As ChatGPT celebrates its first birthday this week, Chinese startup DeepSeek AI is moving to take on its dominance with its own conversational AI offering: DeepSeek Chat. Launched as part of an alpha test, the assistant taps 7B and 67B-parameter DeepSeek language models (LLMs), trained on a dataset of 2 trillion tokens in English and Chinese.
According to benchmarks, both these models deliver strong performance across a range of evaluations, including coding and mathematics, and match (sometimes even outperform) Meta’s famous Llama 2-70B. The news marks the entry of another Chinese player into the AI race, following the recent releases from Qwen, 01.AI, and Baidu.
DeepSeek said it has open-sourced the models – both base and instruction-tuned versions – to foster further research within both academic and commercial communities. The company, which was founded a few months ago to unravel the mystery of AGI with curiosity, also permits commercial usage under certain terms.
Accessible via Web Interface
DeepSeek Chat is accessible via a web interface (like ChatGPT), where users can sign in and interact with the model for a range of tasks. Only the 67B version is available through this interface.
According to the company, both of its models have been built using the same auto-regressive transformer decoder architecture as Llama, but their inference approach is different. The smaller model uses multi-head attention (MHA), running through an attention mechanism several times in parallel, while the bigger leverages grouped-query attention (GQA) to produce results.
“The 7B model’s training involved a batch size of 2304 and a learning rate of 4.2e-4, and the 67B model was trained with a batch size of 4608 and a learning rate of 3.2e-4. We employ a multi-step learning rate schedule in our training process. The learning rate begins with 2000 warmup steps, and then it is stepped to 31.6% of the maximum at 1.6 trillion tokens and 10% of the maximum at 1.8 trillion tokens,” it wrote on the models’ Github page.
When put to test, DeepSeek LLM 67B Base demonstrated superior general capabilities, outperforming Llama 2 70B Base in areas such as reasoning, coding, math, and Chinese comprehension. In fact, the only benchmark where Llama did a little better was 5-shot trivia QA (79.5 vs 78.9). The chat version of the model, fine-tuned on extra instruction data, also did exceptionally well on never-seen-before tests. For instance, on HumanEval pass@1 for coding, it scored 73.78, while on GSM8K 0-shot for mathematics, it scored 84.1, sitting right behind GPT-4 and Anthropic’s Claude 2.

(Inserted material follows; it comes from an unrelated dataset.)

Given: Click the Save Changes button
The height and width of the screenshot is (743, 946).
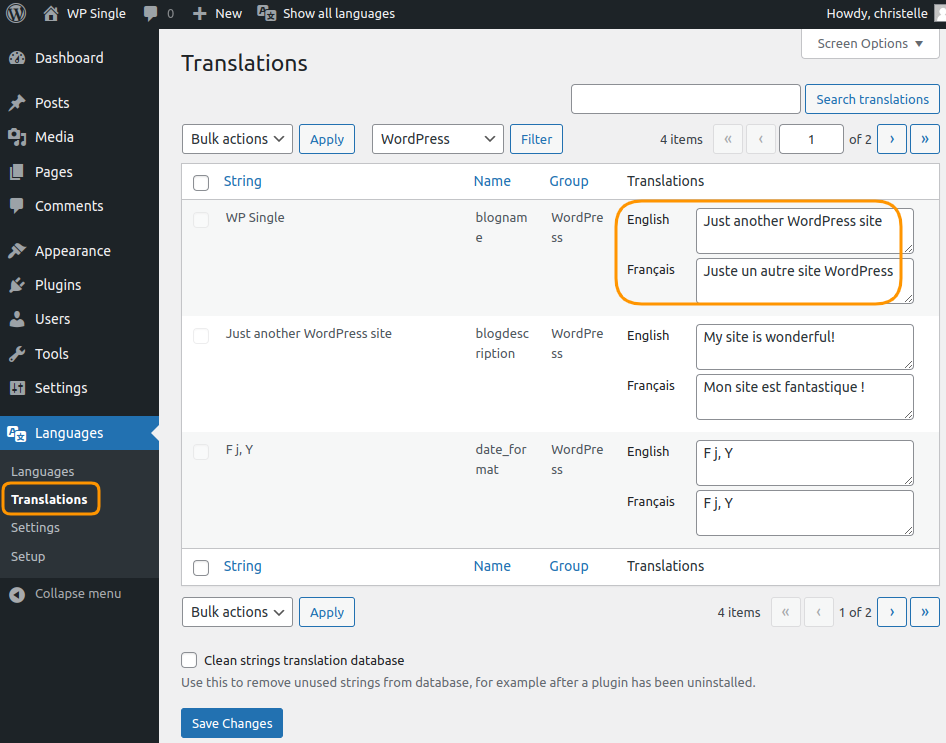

That said, despite the impressive performance seen in the benchmarks, it seems the DeepSeek model does suffer from some level of censorship. In a post on X, a user pointed out that the answers from the assistant were automatically redacted when the original question was about China. Instead, the model displayed a message saying the content was “withdrawn” for security reasons. It is not immediately clear if the base model also contains such filters.
The launch of DeepSeek LLMs marks another notable move from China in the AI space and expands the country’s offerings to cover all popular model sizes – serving a broad spectrum of end users. Some of the general-purpose AI offerings announced in recent months include Baidu’s Ernie 4.0, 01.AI’s Yi 34B, and Qwen’s 1.8B, 7B, 14B, and 72B models. More interestingly, some of these models’ performance was even better than their larger counterparts, including Yi 34B. If a small model matches or outperforms a bigger one, like how Yi 34B took on Llama-2-70B and Falcon-180B, businesses can drive significant efficiencies. They can save compute resources while targeting downstream use cases with the same level of effectiveness.
Just a week ago, Microsoft also shared its work in the same area with the release of Orca 2 models that performed better than five to ten times bigger models, including Llama-2Chat-70B.